Three lessons learned

Over the years, in our interventions against corporate power, we have learned a number of lessons relevant for policymakers, other authorities and the people and businesses for whom we work.

First, prevention is better than cure. Preventing corporate power trumps regulation. This requires strict merger control enforcement without exceptions. “Champions” should be created through competition and innovation instead of through anti-competitive mergers. Even small mergers can be harmful if they intend to kill a potential competitive threat to corporate power or create local power. That’s why ACM supports a call-in power at the national and EU level to be able to review mergers below the thresholds for mandatory notification, without the administrative burden to notify all mergers. But that is not all. Prevention requires lowering legal and commercial barriers to entry and expansion for competitors and avoiding customer lock-in. Interconnection between systems and portability of data and other details are key to avoid corporate power over individual customers.

Prevention also requires strict cartel enforcement, as corporate power can be created by secret agreements not to compete. This also means avoiding legally endorsed monopolies through perpetual exclusive concessions or licenses to private companies. And if, and only if, there is a natural monopoly, the company should – next to being regulated properly – at least be government-owned. A natural monopoly in the hands of a private company equals a license to print money. Or as US Senator John Sherman insisted already in 1890: monopolies are "inconsistent with our form of government (..) If we will not endure a king as a political power, we should not endure a king over the production, transportation, and sale of any of the necessaries of life. If we would not submit to an emperor, we should not submit to an autocrat of trade (…)".

Second, a whole-of-government approach is necessary. All government branches and institutions should be aligned, setting aside public tribalism, and focusing on common goals and values. There should be no overlap, but also no gaps. Also, public procurement should contribute to the long-term well-functioning of markets by allowing new entrants a fair chance. This requires working from a common vision on when markets can be considered to work well, balancing different public interests and setting aside vested interests. All market authorities must cooperate and actively contribute to such a vision within the boundaries of their mandates. But making markets work well cannot be left to independent market authorities alone. Difficult choices and trade-offs need to be made by elected officials based on expert advice, or be explicitly delegated to market authorities, based on a clear mandate.

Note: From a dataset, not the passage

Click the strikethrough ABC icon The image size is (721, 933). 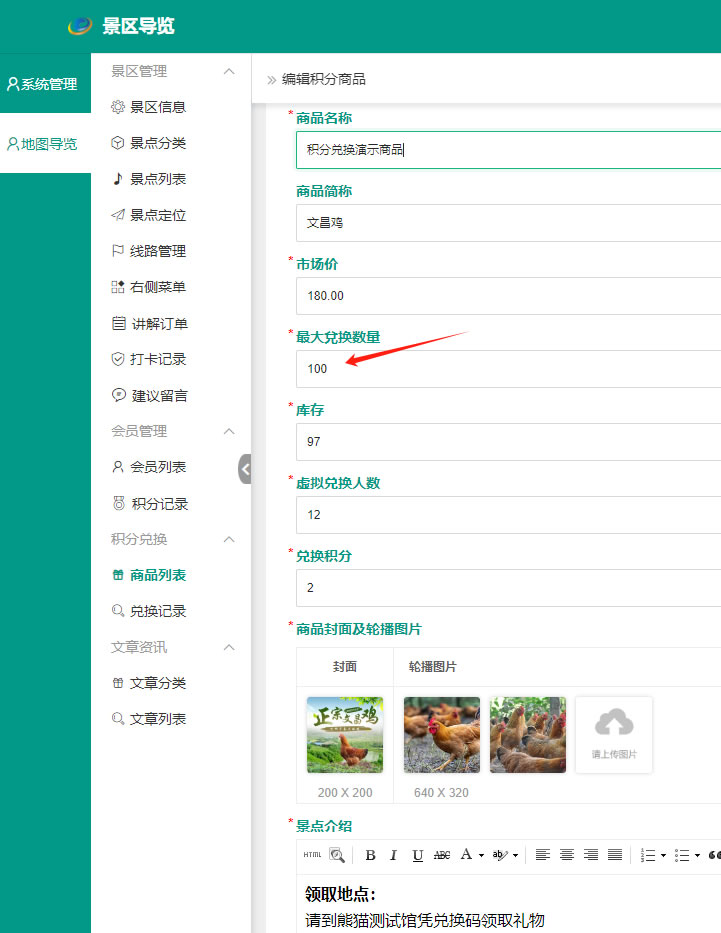point(442,855)
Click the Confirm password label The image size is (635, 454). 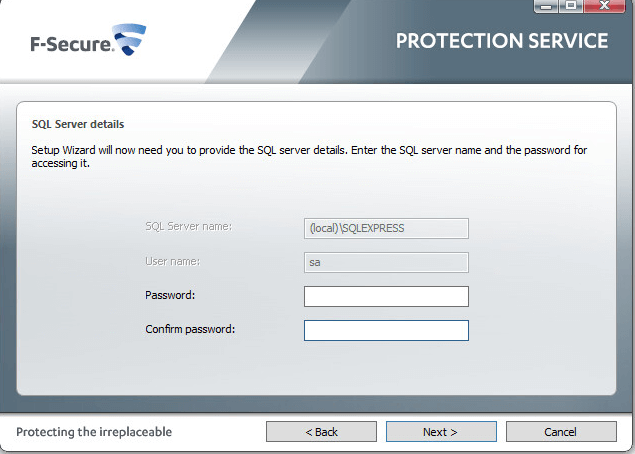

Third, there is no silver bullet. Markets and circumstances differ and fast innovations do not only lead to new business models, but also to new possibilities to gain and exploit power. The availability of a variety of potential interventions is necessary in the light of unpredictable issues that will surely arise. Intervention tool boxes must be comprehensive and allow for flexibility. The flip side is of course that market authorities must bear responsibility to continuously evaluate the need for adaptation of existing tools and the introduction of new ones. For this very reason, ACM is in favor of a legal instrument, the “new competition tool” at the national and EU level to be able to impose remedies to restore competition, following a market investigation demonstrating a lack of competition in, for example, oligopolistic markets with only a few big companies.

Conclusion

Big companies offer significant benefits but they can also lead to corporate power and present considerable risks to society. While various traditional sectors show an ongoing trend towards further concentration of corporate power, digital and data-intensive sectors have given rise to new scale and scope effects. The mitigation of these risks is a crucial task for the government and the raison d’etre for independent market authorities at the national and EU level.